Powszechnie przyjętą mądrością medyczną wydaje się być fakt, że pot jest nieistotnym mechanizmem eliminacji toksyn. Istnieją jednak badania, które sugerują, że mądrość może nie być całkowicie poprawna.
Na przykład, Genuis i in. stwierdził, że niektóre toksyczne elementy były preferencyjnie wydalane w pocie, w tym elementy, które nie występowały w surowicy krwi. Sugeruje to, że elementy te są związane w tkankach i dlatego nie są łatwo usuwane przez wątrobę i nerki.
Stwierdzają, że:
Analiza potu powinna być uważana za dodatkową metodę monitorowania bioakumulacji elementów toksycznych u ludzi.
Zauważ, że nie** stwierdzają, że pocenie się odgrywa znaczącą rolę w eliminacji toksyn.
Zauważ również, że wielkość próbki w tym badaniu była bardzo mała, a autor posiada liczne publikacje oparte na tym pojedynczym badaniu.

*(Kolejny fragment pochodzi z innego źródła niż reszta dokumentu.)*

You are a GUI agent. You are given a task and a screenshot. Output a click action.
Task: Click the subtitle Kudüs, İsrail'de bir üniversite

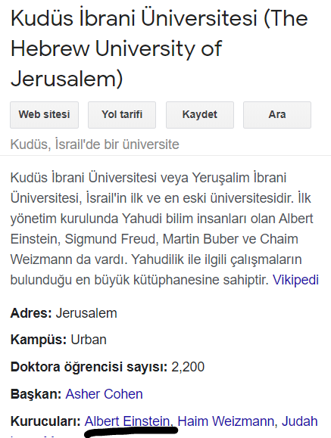click(x=95, y=144)
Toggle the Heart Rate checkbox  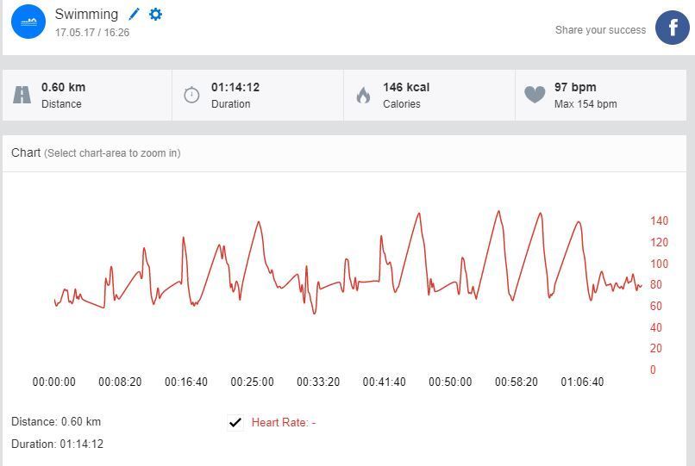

przegląd literatury tematu znalazł poparcie dla idei, że niektóre toksyny są wydalane w pocie czoła, czasami w wyższych stężeniach niż mocz. Zauważyli oni również, jak Genuis zauważył, że stężenie niektórych pierwiastków w pocie, które nie są wykrywane w osoczu krwi.
U osób z większą ekspozycją lub obciążeniem organizmu, pot na ogół przekraczał stężenie w osoczu krwi lub moczu, a skóra mogła dopasować lub przekroczyć dzienne wydalanie moczu. Wydalanie arszeniku ze skóry było kilkakrotnie wyższe u osób narażonych na działanie arszeniku niż u osób z grupy kontrolnej nie narażonej na działanie arszeniku. Kadm był bardziej skoncentrowany w pocie czoła niż w osoczu krwi.
To, czego nie mogę znaleźć, to badania wykazujące, że pocenie się przynosi jakiekolwiek klinicznie istotne korzyści. Tylko dlatego, że w pocie można znaleźć jakiś związek, nie musi oznaczać, że pocenie się więcej będzie miało korzystny wpływ, a w rzeczywistości nie jest znana żadna korzyść dla nadmiernego pocenia się, podczas gdy znane są negatywne konsekwencje, również potencjalnie śmiertelne.
Z moich badań wnioskuję, że na to pytanie nie można w tym momencie odpowiedzieć, ale są wystarczające dowody, aby uzasadnić dodatkowe badania. Podejrzewam, że najbardziej prawdopodobnym wynikiem będą nowe i/lub ulepszone metody badawcze, a nie metody leczenia.